BEGIN WORKING DATA

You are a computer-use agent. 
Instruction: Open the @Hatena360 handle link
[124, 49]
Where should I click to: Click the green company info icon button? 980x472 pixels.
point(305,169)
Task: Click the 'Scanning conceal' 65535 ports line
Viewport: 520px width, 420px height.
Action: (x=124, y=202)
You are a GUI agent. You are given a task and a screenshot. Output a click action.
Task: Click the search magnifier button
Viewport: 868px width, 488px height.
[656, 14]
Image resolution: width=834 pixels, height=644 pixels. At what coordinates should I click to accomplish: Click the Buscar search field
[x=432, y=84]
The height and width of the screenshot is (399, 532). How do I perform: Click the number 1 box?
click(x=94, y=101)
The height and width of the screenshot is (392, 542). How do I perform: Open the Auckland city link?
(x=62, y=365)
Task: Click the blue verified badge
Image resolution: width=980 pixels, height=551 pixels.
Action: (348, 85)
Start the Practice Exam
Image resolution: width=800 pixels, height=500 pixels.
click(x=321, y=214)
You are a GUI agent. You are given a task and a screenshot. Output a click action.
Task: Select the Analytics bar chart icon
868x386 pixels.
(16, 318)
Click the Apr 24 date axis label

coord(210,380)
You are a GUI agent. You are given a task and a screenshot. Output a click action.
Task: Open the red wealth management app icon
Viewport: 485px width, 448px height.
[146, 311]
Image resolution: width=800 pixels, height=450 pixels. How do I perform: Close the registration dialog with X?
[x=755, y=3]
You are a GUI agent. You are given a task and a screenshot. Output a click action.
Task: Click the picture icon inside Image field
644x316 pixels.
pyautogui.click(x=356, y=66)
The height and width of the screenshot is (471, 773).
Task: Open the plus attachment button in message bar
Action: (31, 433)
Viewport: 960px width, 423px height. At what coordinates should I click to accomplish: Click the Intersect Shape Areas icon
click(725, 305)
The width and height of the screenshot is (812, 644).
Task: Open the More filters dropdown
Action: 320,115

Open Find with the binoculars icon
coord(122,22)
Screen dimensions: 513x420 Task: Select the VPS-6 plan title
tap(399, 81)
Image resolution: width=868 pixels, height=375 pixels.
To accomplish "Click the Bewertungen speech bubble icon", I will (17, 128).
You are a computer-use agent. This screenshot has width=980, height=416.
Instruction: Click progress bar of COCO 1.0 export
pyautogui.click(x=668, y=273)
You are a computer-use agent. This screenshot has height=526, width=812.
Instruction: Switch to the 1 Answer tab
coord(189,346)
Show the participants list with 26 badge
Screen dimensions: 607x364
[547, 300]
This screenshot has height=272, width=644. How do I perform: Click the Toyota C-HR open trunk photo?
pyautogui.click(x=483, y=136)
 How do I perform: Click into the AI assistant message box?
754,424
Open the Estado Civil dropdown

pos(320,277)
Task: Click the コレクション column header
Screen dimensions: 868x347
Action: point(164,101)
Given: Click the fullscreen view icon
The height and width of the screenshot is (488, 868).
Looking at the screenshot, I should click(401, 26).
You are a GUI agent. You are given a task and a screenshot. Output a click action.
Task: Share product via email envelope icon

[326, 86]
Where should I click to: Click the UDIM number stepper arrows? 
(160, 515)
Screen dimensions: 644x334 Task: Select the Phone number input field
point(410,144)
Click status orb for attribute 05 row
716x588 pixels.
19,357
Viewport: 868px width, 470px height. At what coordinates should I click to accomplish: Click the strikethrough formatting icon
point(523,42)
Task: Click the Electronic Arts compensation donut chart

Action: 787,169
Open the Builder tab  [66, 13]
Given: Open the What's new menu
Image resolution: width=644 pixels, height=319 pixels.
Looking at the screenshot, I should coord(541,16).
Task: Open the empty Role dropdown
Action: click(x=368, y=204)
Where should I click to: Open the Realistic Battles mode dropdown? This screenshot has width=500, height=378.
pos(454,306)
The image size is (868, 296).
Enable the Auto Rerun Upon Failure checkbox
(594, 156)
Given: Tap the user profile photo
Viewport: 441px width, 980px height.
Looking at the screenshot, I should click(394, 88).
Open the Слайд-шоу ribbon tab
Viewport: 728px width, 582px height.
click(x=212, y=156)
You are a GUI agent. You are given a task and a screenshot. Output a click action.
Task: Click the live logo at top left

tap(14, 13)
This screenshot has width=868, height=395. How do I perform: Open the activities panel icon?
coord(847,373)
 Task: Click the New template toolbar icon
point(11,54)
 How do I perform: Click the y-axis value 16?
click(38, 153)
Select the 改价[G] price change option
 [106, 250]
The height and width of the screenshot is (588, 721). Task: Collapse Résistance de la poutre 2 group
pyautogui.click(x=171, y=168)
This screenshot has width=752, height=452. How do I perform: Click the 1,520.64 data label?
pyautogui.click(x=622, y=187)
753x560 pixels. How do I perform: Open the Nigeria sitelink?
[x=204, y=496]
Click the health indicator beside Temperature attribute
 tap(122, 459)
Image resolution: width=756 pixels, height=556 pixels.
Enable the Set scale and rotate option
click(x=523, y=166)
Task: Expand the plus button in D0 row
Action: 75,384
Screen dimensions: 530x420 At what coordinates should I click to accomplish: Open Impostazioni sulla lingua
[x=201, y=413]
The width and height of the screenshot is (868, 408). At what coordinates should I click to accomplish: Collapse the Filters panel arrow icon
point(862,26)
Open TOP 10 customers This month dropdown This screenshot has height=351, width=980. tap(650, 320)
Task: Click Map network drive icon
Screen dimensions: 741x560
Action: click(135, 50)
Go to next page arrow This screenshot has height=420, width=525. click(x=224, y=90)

END WORKING DATA

REQUIREMENT — Set out the entries once more, word for word.

OUTPUT OF THE EXERCISE —
You are a computer-use agent. 
Instruction: Open the @Hatena360 handle link
[124, 49]
Where should I click to: Click the green company info icon button? 980x472 pixels.
point(305,169)
Task: Click the 'Scanning conceal' 65535 ports line
Viewport: 520px width, 420px height.
Action: (x=124, y=202)
You are a GUI agent. You are given a task and a screenshot. Output a click action.
Task: Click the search magnifier button
Viewport: 868px width, 488px height.
[656, 14]
Image resolution: width=834 pixels, height=644 pixels. At what coordinates should I click to accomplish: Click the Buscar search field
[x=432, y=84]
The height and width of the screenshot is (399, 532). How do I perform: Click the number 1 box?
click(x=94, y=101)
The height and width of the screenshot is (392, 542). How do I perform: Open the Auckland city link?
(x=62, y=365)
Task: Click the blue verified badge
Image resolution: width=980 pixels, height=551 pixels.
Action: (348, 85)
Start the Practice Exam
Image resolution: width=800 pixels, height=500 pixels.
click(x=321, y=214)
You are a GUI agent. You are given a task and a screenshot. Output a click action.
Task: Select the Analytics bar chart icon
868x386 pixels.
(16, 318)
Click the Apr 24 date axis label

coord(210,380)
You are a GUI agent. You are given a task and a screenshot. Output a click action.
Task: Open the red wealth management app icon
Viewport: 485px width, 448px height.
[146, 311]
Image resolution: width=800 pixels, height=450 pixels. How do I perform: Close the registration dialog with X?
[x=755, y=3]
You are a GUI agent. You are given a task and a screenshot. Output a click action.
Task: Click the picture icon inside Image field
644x316 pixels.
pyautogui.click(x=356, y=66)
The height and width of the screenshot is (471, 773).
Task: Open the plus attachment button in message bar
Action: (31, 433)
Viewport: 960px width, 423px height. At what coordinates should I click to accomplish: Click the Intersect Shape Areas icon
click(725, 305)
The width and height of the screenshot is (812, 644).
Task: Open the More filters dropdown
Action: 320,115

Open Find with the binoculars icon
coord(122,22)
Screen dimensions: 513x420 Task: Select the VPS-6 plan title
tap(399, 81)
Image resolution: width=868 pixels, height=375 pixels.
To accomplish "Click the Bewertungen speech bubble icon", I will (17, 128).
You are a computer-use agent. This screenshot has width=980, height=416.
Instruction: Click progress bar of COCO 1.0 export
pyautogui.click(x=668, y=273)
You are a computer-use agent. This screenshot has height=526, width=812.
Instruction: Switch to the 1 Answer tab
coord(189,346)
Show the participants list with 26 badge
Screen dimensions: 607x364
[547, 300]
This screenshot has height=272, width=644. How do I perform: Click the Toyota C-HR open trunk photo?
pyautogui.click(x=483, y=136)
 How do I perform: Click into the AI assistant message box?
754,424
Open the Estado Civil dropdown

pos(320,277)
Task: Click the コレクション column header
Screen dimensions: 868x347
Action: point(164,101)
Given: Click the fullscreen view icon
The height and width of the screenshot is (488, 868).
Looking at the screenshot, I should click(401, 26).
You are a GUI agent. You are given a task and a screenshot. Output a click action.
Task: Share product via email envelope icon

[326, 86]
Where should I click to: Click the UDIM number stepper arrows? 
(160, 515)
Screen dimensions: 644x334 Task: Select the Phone number input field
point(410,144)
Click status orb for attribute 05 row
716x588 pixels.
19,357
Viewport: 868px width, 470px height. At what coordinates should I click to accomplish: Click the strikethrough formatting icon
point(523,42)
Task: Click the Electronic Arts compensation donut chart

Action: 787,169
Open the Builder tab  [66, 13]
Given: Open the What's new menu
Image resolution: width=644 pixels, height=319 pixels.
Looking at the screenshot, I should coord(541,16).
Task: Open the empty Role dropdown
Action: click(x=368, y=204)
Where should I click to: Open the Realistic Battles mode dropdown? This screenshot has width=500, height=378.
pos(454,306)
The image size is (868, 296).
Enable the Auto Rerun Upon Failure checkbox
(594, 156)
Given: Tap the user profile photo
Viewport: 441px width, 980px height.
Looking at the screenshot, I should click(394, 88).
Open the Слайд-шоу ribbon tab
Viewport: 728px width, 582px height.
click(x=212, y=156)
You are a GUI agent. You are given a task and a screenshot. Output a click action.
Task: Click the live logo at top left

tap(14, 13)
This screenshot has width=868, height=395. How do I perform: Open the activities panel icon?
coord(847,373)
 Task: Click the New template toolbar icon
point(11,54)
 How do I perform: Click the y-axis value 16?
click(38, 153)
Select the 改价[G] price change option
 [106, 250]
The height and width of the screenshot is (588, 721). Task: Collapse Résistance de la poutre 2 group
pyautogui.click(x=171, y=168)
This screenshot has width=752, height=452. How do I perform: Click the 1,520.64 data label?
pyautogui.click(x=622, y=187)
753x560 pixels. How do I perform: Open the Nigeria sitelink?
[x=204, y=496]
Click the health indicator beside Temperature attribute
 tap(122, 459)
Image resolution: width=756 pixels, height=556 pixels.
Enable the Set scale and rotate option
click(x=523, y=166)
Task: Expand the plus button in D0 row
Action: 75,384
Screen dimensions: 530x420 At what coordinates should I click to accomplish: Open Impostazioni sulla lingua
[x=201, y=413]
The width and height of the screenshot is (868, 408). At what coordinates should I click to accomplish: Collapse the Filters panel arrow icon
point(862,26)
Open TOP 10 customers This month dropdown This screenshot has height=351, width=980. tap(650, 320)
Task: Click Map network drive icon
Screen dimensions: 741x560
Action: click(135, 50)
Go to next page arrow This screenshot has height=420, width=525. click(x=224, y=90)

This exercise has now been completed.